The BioDrive history displays everything you did in a particular BioDrive experiment. Every time you load the sequence, generate the sequence, or do an alignment, it is all captured.
What benefits do the advanced search options provide?
With advanced search, you can select whether you want to search for a linear, circular, or both sequence. Similarly, you can select whether to search for a DNA sequence, RNA sequence, or both. Another option is to select whether you want to search for nucleotide sequences, amino acid sequences, primers, or annotation features.
The system can search for specific sequences or DNA annotation features in all BioDrive experiments. For example, if you are looking for DNA sequences containing a T7 promoter, you can easily find experiments that used this specific sequence.
Please can you summarize why molecular biologists can benefit from the BioDrive?

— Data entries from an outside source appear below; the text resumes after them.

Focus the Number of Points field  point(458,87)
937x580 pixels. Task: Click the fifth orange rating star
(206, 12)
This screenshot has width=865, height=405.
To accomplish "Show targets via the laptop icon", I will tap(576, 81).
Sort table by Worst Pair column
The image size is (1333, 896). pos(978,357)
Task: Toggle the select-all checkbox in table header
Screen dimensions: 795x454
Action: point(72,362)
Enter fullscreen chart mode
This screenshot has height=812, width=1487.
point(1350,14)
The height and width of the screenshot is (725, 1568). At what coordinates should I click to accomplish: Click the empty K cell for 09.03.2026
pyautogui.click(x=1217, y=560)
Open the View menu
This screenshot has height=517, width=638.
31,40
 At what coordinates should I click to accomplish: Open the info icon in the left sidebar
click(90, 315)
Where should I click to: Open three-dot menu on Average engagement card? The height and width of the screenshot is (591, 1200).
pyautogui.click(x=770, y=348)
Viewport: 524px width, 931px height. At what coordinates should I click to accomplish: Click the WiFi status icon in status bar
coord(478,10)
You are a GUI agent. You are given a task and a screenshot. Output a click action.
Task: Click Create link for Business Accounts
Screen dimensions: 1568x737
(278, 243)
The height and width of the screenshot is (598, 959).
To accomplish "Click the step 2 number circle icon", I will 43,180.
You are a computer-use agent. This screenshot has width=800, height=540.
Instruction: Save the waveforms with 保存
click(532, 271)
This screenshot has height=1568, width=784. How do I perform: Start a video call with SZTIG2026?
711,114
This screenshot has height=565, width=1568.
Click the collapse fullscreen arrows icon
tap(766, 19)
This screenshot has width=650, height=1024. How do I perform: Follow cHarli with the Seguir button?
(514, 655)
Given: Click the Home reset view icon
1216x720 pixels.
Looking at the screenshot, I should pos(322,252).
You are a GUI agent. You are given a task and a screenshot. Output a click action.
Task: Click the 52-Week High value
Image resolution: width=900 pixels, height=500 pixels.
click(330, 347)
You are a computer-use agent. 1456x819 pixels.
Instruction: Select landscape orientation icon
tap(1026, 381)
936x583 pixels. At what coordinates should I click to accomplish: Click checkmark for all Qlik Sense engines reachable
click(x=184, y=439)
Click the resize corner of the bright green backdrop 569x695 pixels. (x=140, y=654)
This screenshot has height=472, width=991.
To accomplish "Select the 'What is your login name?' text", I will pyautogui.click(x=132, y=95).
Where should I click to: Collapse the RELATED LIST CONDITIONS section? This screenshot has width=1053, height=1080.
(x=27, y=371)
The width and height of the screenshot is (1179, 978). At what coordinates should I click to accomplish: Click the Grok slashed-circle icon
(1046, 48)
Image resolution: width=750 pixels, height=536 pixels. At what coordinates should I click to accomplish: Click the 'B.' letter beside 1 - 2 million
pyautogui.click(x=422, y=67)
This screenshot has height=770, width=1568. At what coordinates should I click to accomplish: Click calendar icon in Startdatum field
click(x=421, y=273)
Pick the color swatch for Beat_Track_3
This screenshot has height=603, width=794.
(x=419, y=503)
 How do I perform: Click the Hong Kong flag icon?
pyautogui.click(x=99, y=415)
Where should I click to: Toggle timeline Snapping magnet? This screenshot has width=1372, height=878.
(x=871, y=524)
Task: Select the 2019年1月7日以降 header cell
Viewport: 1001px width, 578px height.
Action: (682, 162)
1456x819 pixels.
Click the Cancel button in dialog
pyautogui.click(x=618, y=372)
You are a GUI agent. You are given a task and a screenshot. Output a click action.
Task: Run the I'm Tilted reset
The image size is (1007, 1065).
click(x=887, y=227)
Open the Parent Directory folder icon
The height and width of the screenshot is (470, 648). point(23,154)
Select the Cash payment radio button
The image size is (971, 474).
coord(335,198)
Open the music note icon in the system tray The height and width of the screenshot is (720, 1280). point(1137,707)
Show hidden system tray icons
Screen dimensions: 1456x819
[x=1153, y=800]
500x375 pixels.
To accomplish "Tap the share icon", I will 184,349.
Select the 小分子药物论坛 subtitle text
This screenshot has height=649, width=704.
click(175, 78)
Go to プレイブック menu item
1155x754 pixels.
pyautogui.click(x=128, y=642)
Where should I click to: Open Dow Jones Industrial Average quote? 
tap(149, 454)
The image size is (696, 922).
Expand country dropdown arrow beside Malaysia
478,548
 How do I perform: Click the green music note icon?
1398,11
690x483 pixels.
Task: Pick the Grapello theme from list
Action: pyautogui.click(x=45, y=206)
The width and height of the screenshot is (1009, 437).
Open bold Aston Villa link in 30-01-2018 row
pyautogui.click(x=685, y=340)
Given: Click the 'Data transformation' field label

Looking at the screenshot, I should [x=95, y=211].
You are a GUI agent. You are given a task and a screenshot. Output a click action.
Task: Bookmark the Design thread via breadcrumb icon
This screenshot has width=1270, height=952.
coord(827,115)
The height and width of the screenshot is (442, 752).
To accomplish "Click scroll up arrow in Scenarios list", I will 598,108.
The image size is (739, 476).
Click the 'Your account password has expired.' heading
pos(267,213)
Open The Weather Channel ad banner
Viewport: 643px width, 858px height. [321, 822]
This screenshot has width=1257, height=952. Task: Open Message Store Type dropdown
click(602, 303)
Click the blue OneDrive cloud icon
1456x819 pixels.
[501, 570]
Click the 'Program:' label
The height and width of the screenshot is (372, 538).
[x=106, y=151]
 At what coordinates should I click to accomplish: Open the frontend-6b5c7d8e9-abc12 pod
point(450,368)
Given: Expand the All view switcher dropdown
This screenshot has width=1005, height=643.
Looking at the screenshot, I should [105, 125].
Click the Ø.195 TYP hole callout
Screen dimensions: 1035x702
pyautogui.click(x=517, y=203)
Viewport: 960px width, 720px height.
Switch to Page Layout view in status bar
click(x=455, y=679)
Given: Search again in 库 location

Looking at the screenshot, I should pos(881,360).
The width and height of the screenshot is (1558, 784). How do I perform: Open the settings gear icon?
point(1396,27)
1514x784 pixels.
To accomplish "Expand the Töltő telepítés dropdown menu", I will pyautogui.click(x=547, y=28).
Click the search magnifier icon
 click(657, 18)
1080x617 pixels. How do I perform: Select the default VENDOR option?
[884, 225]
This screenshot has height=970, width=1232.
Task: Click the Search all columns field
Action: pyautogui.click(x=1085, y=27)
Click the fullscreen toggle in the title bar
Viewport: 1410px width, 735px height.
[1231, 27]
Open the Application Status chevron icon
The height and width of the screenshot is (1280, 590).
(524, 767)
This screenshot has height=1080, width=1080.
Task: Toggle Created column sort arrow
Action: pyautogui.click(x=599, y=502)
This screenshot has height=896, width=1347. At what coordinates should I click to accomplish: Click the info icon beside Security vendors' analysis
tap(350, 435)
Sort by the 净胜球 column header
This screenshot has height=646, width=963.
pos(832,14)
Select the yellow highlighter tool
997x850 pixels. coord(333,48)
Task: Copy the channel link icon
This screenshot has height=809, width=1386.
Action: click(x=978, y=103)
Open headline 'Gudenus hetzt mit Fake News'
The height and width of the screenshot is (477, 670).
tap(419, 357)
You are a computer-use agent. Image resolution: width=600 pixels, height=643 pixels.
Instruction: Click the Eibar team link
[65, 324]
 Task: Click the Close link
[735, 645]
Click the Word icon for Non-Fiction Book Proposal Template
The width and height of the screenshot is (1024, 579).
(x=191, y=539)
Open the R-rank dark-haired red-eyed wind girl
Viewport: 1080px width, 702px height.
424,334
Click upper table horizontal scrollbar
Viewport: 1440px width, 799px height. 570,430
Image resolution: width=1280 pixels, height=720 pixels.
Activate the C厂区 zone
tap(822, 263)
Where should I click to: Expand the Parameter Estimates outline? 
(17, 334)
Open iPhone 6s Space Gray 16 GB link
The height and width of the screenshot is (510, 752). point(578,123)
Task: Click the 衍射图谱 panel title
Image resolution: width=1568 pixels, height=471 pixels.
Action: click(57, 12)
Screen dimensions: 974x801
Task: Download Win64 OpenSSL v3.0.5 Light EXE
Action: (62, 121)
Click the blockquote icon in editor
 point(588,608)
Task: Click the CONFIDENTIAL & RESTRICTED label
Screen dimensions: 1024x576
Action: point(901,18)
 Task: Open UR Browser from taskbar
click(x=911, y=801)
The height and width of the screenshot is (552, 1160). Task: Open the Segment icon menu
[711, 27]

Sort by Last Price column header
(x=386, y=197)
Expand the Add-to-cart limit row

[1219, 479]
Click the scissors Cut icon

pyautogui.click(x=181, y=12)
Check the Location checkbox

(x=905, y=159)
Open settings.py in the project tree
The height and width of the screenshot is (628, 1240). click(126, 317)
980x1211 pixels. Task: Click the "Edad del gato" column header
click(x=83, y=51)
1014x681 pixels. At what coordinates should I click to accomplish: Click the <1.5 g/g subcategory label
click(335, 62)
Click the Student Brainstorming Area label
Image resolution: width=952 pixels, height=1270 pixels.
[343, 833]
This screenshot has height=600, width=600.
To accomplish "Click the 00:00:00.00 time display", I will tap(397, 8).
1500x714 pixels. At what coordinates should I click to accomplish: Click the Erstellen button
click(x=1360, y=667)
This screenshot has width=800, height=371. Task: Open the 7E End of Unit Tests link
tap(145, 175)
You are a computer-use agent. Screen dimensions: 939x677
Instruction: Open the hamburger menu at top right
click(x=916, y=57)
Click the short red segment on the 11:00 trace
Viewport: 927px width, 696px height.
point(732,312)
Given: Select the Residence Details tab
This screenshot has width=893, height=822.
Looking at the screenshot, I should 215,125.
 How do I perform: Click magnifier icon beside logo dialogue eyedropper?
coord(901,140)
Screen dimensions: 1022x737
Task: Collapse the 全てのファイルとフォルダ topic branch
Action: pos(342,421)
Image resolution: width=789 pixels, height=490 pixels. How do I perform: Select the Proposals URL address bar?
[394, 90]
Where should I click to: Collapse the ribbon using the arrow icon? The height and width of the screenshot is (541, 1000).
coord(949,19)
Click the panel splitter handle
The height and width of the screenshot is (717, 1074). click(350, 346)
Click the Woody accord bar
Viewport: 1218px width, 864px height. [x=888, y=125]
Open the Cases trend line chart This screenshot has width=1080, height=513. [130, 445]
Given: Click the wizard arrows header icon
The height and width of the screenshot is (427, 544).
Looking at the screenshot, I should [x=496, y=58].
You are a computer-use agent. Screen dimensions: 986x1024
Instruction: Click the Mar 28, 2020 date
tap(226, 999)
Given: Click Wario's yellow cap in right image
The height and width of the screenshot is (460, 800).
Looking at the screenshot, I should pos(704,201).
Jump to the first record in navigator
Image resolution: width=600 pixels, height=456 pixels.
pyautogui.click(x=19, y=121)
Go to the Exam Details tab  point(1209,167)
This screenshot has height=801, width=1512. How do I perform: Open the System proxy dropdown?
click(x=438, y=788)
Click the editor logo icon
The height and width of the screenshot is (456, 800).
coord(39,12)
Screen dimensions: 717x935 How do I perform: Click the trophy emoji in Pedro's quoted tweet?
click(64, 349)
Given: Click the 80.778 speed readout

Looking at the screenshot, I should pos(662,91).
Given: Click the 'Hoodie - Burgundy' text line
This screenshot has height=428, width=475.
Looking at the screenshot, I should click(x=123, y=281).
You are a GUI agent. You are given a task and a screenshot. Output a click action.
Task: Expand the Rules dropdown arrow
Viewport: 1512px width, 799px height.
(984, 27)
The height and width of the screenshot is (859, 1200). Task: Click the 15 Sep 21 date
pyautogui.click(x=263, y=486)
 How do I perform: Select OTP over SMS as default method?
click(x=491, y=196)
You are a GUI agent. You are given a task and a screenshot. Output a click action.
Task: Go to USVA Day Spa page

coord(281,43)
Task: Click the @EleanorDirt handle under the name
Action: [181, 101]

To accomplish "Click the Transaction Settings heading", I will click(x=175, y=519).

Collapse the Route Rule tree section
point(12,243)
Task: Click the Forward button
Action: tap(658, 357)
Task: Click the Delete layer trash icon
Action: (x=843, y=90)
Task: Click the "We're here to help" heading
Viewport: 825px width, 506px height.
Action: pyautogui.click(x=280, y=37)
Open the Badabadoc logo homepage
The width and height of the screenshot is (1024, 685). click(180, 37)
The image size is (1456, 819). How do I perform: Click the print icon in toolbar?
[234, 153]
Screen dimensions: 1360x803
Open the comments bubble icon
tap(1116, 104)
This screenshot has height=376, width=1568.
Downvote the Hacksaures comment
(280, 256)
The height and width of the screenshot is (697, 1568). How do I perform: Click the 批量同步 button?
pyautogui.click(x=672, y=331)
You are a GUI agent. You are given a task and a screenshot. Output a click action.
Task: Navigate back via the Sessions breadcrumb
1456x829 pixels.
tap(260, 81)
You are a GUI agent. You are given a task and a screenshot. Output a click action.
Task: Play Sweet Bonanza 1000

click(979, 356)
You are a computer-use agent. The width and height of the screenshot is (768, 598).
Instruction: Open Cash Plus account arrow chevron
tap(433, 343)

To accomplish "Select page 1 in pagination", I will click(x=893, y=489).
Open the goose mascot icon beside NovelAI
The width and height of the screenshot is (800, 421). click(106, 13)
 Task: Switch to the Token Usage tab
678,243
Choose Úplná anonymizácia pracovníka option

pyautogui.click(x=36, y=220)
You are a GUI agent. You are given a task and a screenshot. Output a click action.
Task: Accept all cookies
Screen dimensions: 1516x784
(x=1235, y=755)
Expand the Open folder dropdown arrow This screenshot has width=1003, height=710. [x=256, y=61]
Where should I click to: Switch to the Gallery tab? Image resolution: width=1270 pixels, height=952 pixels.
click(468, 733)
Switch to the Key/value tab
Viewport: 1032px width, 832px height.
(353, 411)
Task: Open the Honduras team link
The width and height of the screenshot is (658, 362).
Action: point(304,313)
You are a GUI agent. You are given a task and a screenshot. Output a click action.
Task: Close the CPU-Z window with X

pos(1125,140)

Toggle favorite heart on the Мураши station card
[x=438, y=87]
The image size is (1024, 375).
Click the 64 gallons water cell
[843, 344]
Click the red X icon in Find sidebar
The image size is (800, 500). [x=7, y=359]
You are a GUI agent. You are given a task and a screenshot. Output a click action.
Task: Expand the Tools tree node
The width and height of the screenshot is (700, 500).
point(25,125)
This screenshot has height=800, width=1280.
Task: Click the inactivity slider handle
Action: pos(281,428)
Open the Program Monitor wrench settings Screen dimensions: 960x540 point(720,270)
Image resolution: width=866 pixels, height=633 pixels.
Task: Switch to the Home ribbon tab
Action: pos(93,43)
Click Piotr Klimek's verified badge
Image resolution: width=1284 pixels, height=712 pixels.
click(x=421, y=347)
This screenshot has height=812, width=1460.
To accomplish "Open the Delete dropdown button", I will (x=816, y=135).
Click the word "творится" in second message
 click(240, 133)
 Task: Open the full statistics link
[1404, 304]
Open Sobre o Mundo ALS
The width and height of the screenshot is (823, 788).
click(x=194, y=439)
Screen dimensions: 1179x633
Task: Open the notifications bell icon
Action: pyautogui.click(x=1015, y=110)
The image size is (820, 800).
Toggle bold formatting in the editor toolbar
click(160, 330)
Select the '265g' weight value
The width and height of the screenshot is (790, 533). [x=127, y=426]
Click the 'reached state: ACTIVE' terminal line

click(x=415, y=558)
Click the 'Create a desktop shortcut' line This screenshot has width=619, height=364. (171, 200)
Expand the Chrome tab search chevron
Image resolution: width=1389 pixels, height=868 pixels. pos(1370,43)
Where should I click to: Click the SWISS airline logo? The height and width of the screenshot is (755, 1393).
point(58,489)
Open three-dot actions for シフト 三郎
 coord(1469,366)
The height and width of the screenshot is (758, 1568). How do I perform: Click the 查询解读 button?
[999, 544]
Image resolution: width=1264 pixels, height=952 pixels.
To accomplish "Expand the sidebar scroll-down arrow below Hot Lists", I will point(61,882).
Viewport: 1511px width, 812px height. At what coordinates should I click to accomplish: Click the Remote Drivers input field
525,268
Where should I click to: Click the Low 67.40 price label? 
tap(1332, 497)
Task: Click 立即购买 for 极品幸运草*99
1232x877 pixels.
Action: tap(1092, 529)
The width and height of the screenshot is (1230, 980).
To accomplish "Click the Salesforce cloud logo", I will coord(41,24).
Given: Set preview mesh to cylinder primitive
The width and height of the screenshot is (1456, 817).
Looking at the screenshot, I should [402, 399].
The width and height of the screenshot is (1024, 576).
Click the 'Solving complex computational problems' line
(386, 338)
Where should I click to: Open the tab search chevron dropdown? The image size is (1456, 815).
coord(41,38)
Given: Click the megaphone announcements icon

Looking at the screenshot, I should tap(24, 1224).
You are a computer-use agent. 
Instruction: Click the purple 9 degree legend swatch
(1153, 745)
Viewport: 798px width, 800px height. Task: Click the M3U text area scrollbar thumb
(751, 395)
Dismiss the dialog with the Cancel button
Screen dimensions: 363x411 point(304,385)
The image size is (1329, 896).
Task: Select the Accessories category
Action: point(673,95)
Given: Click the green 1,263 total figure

The BioDrive is a versatile solution to visualize, simulate, and document your molecular biology procedures. Arxspan BioDrive enables the streamlining of all kinds of molecular biology tasks, from data input to analysis.
What are the Arxspan BioDrive’s upcoming features and enhancements, and how will it keep up with emerging trends in molecular biology?
Upcoming versions of Arxspan BioDrive will introduce several new features and enhancements. These updates, like our applications, will be regularly improved. The upcoming features include retrieving sequences directly from NCBI, zooming in and out of the mini-map, split-screen, and virtual gels. More details will be coming soon.
Where can readers find more information?
For additional information, visit our Arxspan website. Explore the SciY website for details about our sister companies.
On our websites, you can stay updated on news, events, and upcoming webinars related to Arxspan and other SciY applications and services. For real-time updates, follow us on social media platforms.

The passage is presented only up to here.